L’article L 412-4 du même code énonce que la durée des délais prévus à l’article L. 412-3 ne peut, en aucun cas, être inférieure à un mois ni supérieure à un an. Pour la fixation de ces délais, il est tenu compte de la bonne ou mauvaise volonté manifestée par l’occupant dans l’exécution de ses obligations, des situations respectives du propriétaire et de l’occupant, notamment en ce qui concerne l’âge, l’état de santé, la qualité de sinistré par faits de guerre, la situation de famille ou de fortune de chacun d’eux, les circonstances atmosphériques, ainsi que des diligences que l’occupant justifie avoir faites en vue de son relogement. Il est également tenu compte du droit à un logement décent et indépendant, des délais liés aux recours engagés selon les modalités prévues aux articles L. 441-2-3 et L. 441-2-3-1 du code de la construction et de l’habitation et du délai prévisible de relogement des intéressés.
M. [F] [B] [E] justifie de sa situation personnelle et financière, ainsi que de ses difficultés à trouver un logement. Toutefois, il n’y a pas lieu d’accorder de délais supplémentaires pour quitter les lieux à M. [F] [B] [E], celui-ci étant informé depuis le 7 juillet 2021, soit plus de trois ans de la volonté de la bailleresse de reprendre le logement pour le vendre.
Sur l’indemnité d’occupation
Le maintien dans les lieux de M. [F] [B] [E], malgré le congé, crée à l’égard du bailleur un préjudice non sérieusement contestable.
Aussi, M. [F] [B] [E] sera condamné au paiement d’une indemnité d’occupation mensuelle correspondant au montant du loyer courant, soit la somme de 512,41 €, outre la provision pour charges de 48,71 €, jusqu’à libération des lieux, ladite indemnité étant réévaluée annuellement en référence à l’indice de référence des loyers conformément aux conditions particulières du contrat de bail, et sous réserve de la régularisation des charges locatives. Il convient de rejeter pour le surplus la demande de Mme [S].
Sur les dépens et l’article 700 du Code de procédure civile
M. [F] [B] [E], qui succombe, sera condamné aux dépens de l’instance, en ce compris les frais d’huissier déjà engagés.
Il serait en outre inéquitable de laisser à la charge de Mme [S] la totalité des frais irrépétibles non compris dans les dépens.
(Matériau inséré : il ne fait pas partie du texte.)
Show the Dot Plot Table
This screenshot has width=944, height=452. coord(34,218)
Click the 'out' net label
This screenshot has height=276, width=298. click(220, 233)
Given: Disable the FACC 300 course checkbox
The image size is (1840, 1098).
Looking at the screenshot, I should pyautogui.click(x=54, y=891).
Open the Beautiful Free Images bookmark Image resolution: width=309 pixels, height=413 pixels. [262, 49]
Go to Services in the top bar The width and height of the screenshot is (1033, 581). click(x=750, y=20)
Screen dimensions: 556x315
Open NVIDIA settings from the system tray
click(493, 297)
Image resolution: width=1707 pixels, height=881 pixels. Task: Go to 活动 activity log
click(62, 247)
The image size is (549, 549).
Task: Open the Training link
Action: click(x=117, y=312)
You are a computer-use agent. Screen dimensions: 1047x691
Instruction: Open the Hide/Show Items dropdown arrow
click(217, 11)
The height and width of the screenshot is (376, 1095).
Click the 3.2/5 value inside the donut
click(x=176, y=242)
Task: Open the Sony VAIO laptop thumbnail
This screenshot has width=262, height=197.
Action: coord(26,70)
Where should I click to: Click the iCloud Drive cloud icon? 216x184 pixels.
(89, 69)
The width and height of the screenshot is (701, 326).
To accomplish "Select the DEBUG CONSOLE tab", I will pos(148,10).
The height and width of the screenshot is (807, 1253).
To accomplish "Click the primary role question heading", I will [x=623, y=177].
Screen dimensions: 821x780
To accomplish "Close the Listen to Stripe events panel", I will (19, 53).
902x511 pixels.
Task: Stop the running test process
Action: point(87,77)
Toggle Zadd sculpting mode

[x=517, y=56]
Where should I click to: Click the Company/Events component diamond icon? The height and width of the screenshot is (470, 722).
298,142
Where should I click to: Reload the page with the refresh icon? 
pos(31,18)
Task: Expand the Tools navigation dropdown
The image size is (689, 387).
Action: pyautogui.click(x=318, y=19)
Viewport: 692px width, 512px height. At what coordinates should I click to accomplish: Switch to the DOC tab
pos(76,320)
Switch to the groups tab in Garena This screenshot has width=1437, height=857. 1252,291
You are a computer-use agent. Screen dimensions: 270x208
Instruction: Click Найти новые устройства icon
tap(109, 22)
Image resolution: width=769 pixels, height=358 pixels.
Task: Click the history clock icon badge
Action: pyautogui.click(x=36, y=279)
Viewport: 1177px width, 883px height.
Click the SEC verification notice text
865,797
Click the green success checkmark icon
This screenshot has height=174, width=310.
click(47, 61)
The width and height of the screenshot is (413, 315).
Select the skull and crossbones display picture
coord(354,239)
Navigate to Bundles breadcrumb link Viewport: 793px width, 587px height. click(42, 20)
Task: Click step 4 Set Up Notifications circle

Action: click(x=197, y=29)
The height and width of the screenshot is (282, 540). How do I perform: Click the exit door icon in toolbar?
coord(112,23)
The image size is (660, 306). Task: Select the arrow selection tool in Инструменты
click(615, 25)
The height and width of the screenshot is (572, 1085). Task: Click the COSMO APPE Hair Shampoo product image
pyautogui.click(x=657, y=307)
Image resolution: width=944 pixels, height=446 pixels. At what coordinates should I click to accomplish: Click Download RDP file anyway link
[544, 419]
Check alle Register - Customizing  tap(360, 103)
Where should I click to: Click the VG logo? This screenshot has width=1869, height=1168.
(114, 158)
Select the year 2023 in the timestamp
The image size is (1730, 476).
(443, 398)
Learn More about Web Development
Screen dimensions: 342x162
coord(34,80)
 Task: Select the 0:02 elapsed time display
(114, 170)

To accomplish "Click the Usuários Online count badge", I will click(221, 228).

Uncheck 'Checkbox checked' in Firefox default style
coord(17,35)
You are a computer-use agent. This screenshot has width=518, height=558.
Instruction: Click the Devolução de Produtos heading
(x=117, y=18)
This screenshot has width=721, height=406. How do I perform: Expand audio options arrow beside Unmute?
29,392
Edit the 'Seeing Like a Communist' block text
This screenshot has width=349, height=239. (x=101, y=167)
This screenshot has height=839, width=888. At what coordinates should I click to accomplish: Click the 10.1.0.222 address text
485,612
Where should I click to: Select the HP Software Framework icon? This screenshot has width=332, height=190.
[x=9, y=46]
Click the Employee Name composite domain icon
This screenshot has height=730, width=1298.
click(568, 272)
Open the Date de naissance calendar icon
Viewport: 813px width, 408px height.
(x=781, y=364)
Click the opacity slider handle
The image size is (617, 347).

Il y a lieu de lui allouer la somme de 700 euros par application de l’article 700 du Code de procédure civile, en condamnant M. [F] [B] [E] , à la lui payer.
Sur l’exécution provisoire
L’exécution provisoire, de droit en la matière, ne sera pas écartée.
PAR CES MOTIFS,
Le juge des contentieux de la protection, statuant publiquement, par jugement contradictoire et rendu en premier ressort,
Rejette la demande de M. [F] [B] [E] [E] visant à voir constater la nullité du congé qui lui a été délivré le 7 juillet 2021 ;
Constate la validité du congé pour vente délivré parMme [V] [S] à M. [F] [B] [E] , le 7 juillet 2021, à effet au 8 janvier 2023 ;
Constate que M. [F] [B] [E] est occupant sans droit, ni titre des lieux, depuis le 9 janvier 2023 des locaux sis [Adresse 1] ;
Autorise Mme [V] [S] à faire procéder, à l’issue du délai de deux mois à compter du commandement de quitter les lieux, à l’expulsion de M. [F] [B] [E] , ainsi que de celle de tous occupants de son chef, avec le concours de la force publique si besoin est, des lieux, sis [Adresse 1];
Dit que le sort des meubles sera régi par les dispositions du code des procédures civiles d’exécution ;
Condamne M. [F] [B] [E] à payer à Mme [V] [S] une indemnité d’occupation mensuelle correspondant au montant du loyer courant, soit la somme de 512,41 €, outre la provision pour charges de 48,71 € à compter du 9 janvier 2023 jusqu’à libération des lieux, ladite indemnité étant réévaluée annuellement en référence à l’indice de référence des loyers conformément aux conditions particulières du contrat de bail ;
Déboute Mme [V] [S] du surplus de ses demandes
Déboute M. [F] [B] [E] de sa demande de délais pour quitter les lieux;
Condamne M. [F] [B] [E] aux entiers dépens de l’instance,
Condamne M. [F] [B] [E] à payer àMme [V] [S] la somme de 700 euros (sept cents euros) sur le fondement de l’article 700 du Code de Procédure civile ;
Rappelle que l’exécution provisoire de la présente décision est de droit.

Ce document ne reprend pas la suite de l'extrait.